§ **Work order**:
The task calls for the lines below from the line with "At what coordinates" to the line with "Task: Switch the РУС input language indicator", both ends included, copied exactly, without any pictures.

§ **Available records**:
---+---

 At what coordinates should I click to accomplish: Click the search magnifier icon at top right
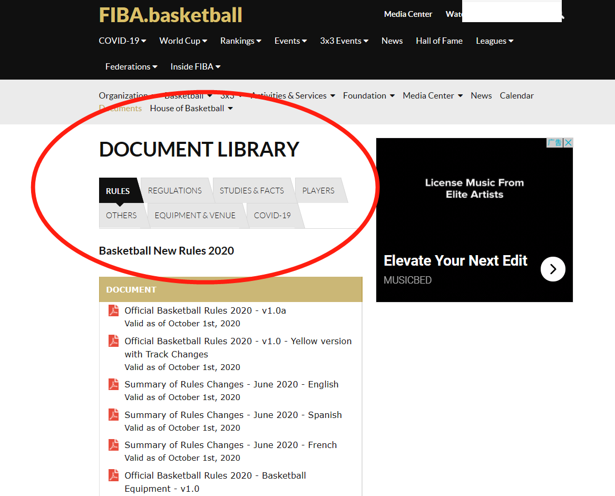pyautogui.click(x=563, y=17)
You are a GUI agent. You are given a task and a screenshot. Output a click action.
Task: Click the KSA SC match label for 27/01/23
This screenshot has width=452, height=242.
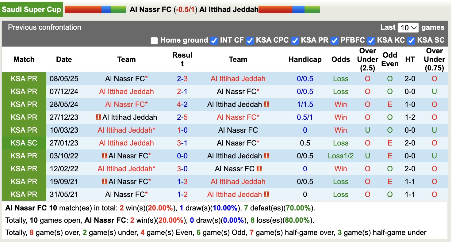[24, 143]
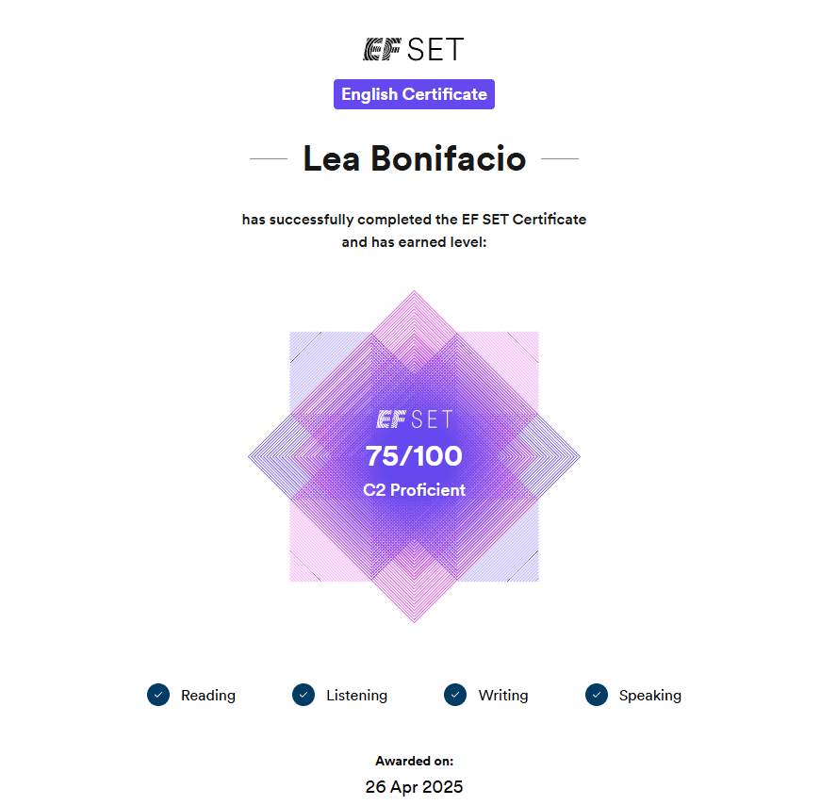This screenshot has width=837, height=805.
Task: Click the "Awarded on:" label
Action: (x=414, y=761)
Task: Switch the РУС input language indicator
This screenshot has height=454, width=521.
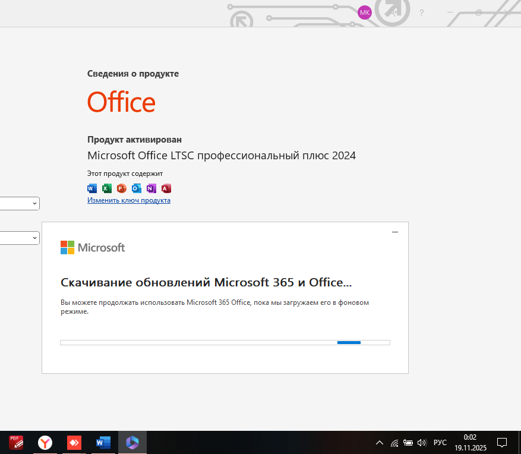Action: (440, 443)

---+---

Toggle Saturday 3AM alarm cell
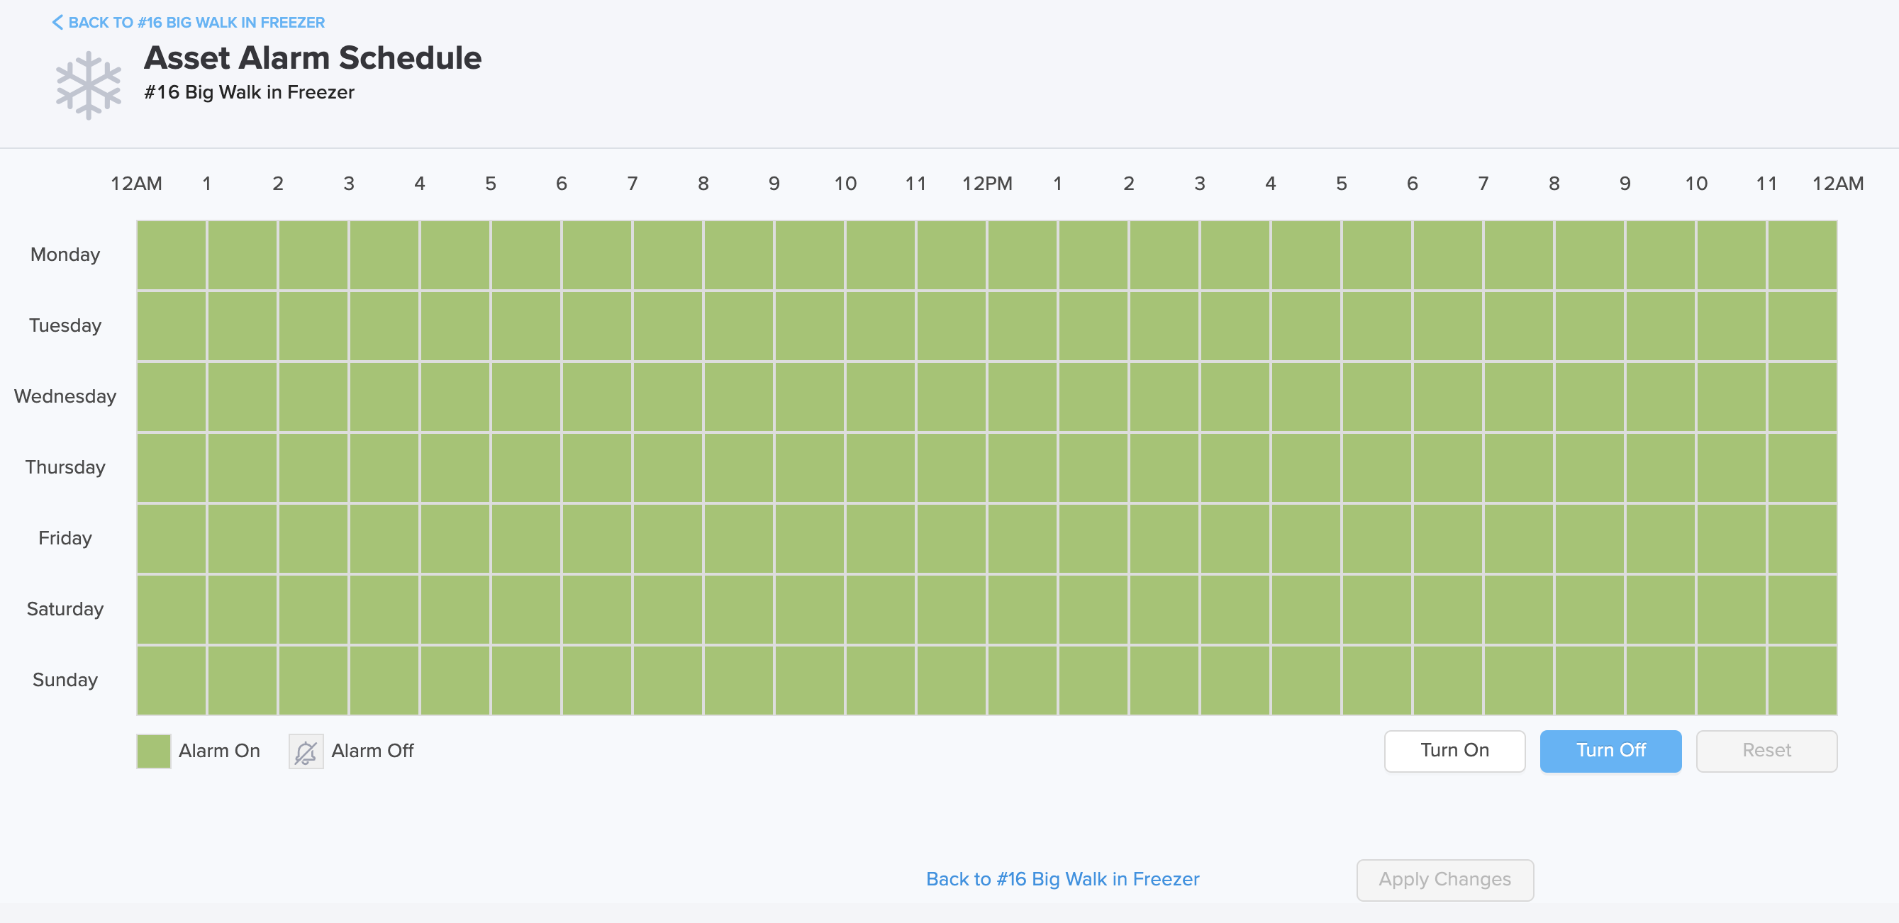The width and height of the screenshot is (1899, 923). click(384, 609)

---+---

§ **Reply to the task**:
 At what coordinates should I click to accomplish: Click the search magnifier icon at top right
pyautogui.click(x=563, y=17)
You are a GUI agent. You are given a task and a screenshot. Output a click action.
Task: Click the KSA SC match label for 27/01/23
This screenshot has width=452, height=242.
[24, 143]
This screenshot has width=837, height=805.
Task: Click the "Awarded on:" label
Action: (x=414, y=761)
Task: Switch the РУС input language indicator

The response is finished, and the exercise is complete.